You’d think a film that fuses art house aesthetics with B-movie schlock would be some kind of wacky masterpiece, but in the case of Rubber, it’s a failed experiment. Here is a film that could have worked simply because of its gloriously absurd premise, namely a tire that comes to life and kills people with its telekinetic powers. Outside of the pages of a Stephen King story – most notably Chattery Teeth, The Mangler, and The Monkey – you’d be hard pressed to find a better example of a possessed inanimate object. Alas, writer/director Quentin Dupieux reaches too far in his efforts to make the film a cerebral commentary on filmmaking, film watching, and film critique; if there’s anything a movie like this should not do, it’s continuously wink at the audience in a showy display of self-awareness. It’s one thing to be confident, but it’s quite another thing to flaunt how much smarter you are than the people watching your movie.
It begins with shots of chairs, which are set randomly on a lone patch of desert. A man stands off to the side with dozens of binoculars in his hands. This would be The Accountant (Jack Plotnick). Then a car comes into view, and it knocks over and breaks every single chair. When it stops, the trunk opens, and a man dressed as a police officer gets out. This would be Lieutenant Chad (Stephen Spinella). He goes to the driver, gets a glass of water, and approaches the camera. He then speaks directly into the camera, presumably at us. He explains that, even in the greatest movies, things happen for absolutely no reason. Why was E.T. the color brown? Why in The Texas Chainsaw Massacre did no one wash their hands? Why in JFK did a random stranger assassinate the President? He goes on to tell us that life is the same way. He then says that the movie we’re about to see is an exercise in No Reason, that greatest of all movie plot devices.

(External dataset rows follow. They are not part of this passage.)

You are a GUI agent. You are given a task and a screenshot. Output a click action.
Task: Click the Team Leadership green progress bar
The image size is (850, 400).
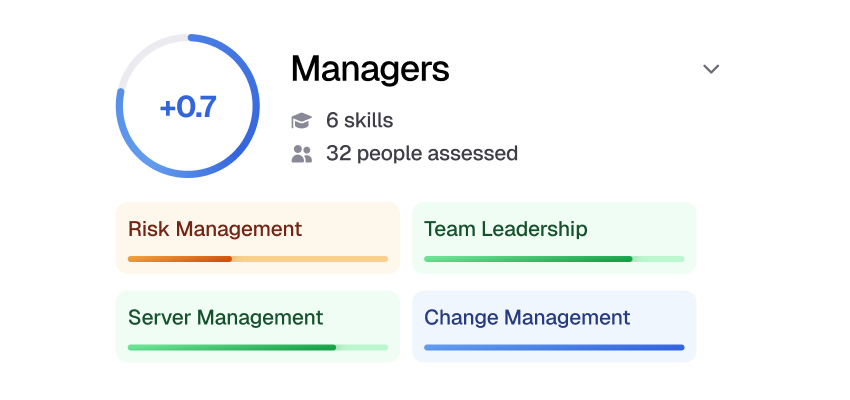click(x=553, y=259)
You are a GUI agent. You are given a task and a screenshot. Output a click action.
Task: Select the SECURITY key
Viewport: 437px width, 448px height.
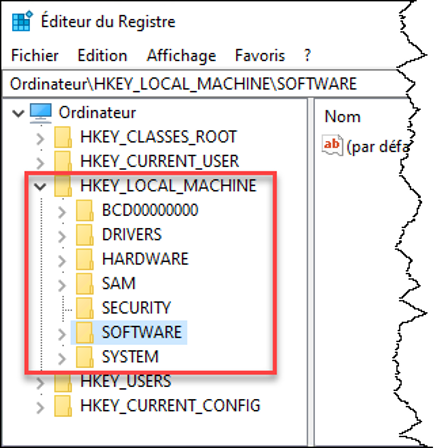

As it turns out, he’s not addressing us. He’s addressing a group of spectators, who each receive a pair of binoculars from The Accountant. As they peer into the distance, they see the story unfolding. A lone tire, half buried by sand, suddenly springs to life and begins rolling through the desert. It quickly discovers how easily it can crush things like water bottles and scorpions. But then it reaches a beer bottle, which it can’t destroy simply by running over. That’s when something strange happens; it begins to vibrate, strange sounds crescendo, and the beer bottle explodes. This tire has the ability to annihilate things with its mental powers. In due time, it will come across a person, and this person’s head will explode. Thus begins a killing spree in a small desert community.
I don’t know about you, but I think this is pretty damn funny. This could have been the extent of the film’s plot, and that would have been just fine. But Dupieux wants to take it one step further by toying with the audience. This is where the desert spectators come in; as they stand there staring into their binoculars, they occasionally make comments to each other about the tire’s journey. And wouldn’t you know, this is pretty much what a movie audience does as a plot unfolds before its eyes. The Accountant and Lieutenant Chad complicate matters by blurring the line between reality and fantasy. There’s a scene, for example, in which Chad and his deputies are at a crime scene; he explains to them that they can all go home, that the story is over, that no one is watching, and that nothing that’s happening is real. He even has one of the officers shoot him to prove his point. He survives … but the end credits haven’t started rolling yet. How can this be? Let’s just say that a man in a wheelchair (Wings Hauser) is still looking through his binoculars, and he wants his story.
What is Dupieux trying to tell us here? That audiences are far too willing to swallow the poison many filmmakers pass off as movies? That men in wheelchairs are like critics, always with the suggestions for plot advancement and never satisfied with the end result? I have no idea what any of this symbolizes, and to be perfectly honest, I don’t really care. I just wanted to see a tire making people’s heads explode. Not everything has to have a deeper meaning.
Or am I missing the point? It could be that the spectators and the man in the wheelchair are simply a piece of the No Reason puzzle, much like a woman named Sheila (Roxane Mesquida), who the tire seems to be attracted to. Dupieux, you clever son of a gun. You’re obviously much smarter than I am. Now that you’ve succeeded in making me feel stupid, perhaps you should consider not making any more movies, since that would only belabor the point. I’ll give you this much: You really had me going with the tire, which you so hilariously billed as Robert. A scene in Rubber makes it clear that you don’t appreciate input from audiences or critics, but since I’ve gone this far, I might as well suggest the following motto for you (and you’ll forgive me for resorting to a really bad pun): Don’t tread on me, I’m a filmmaker!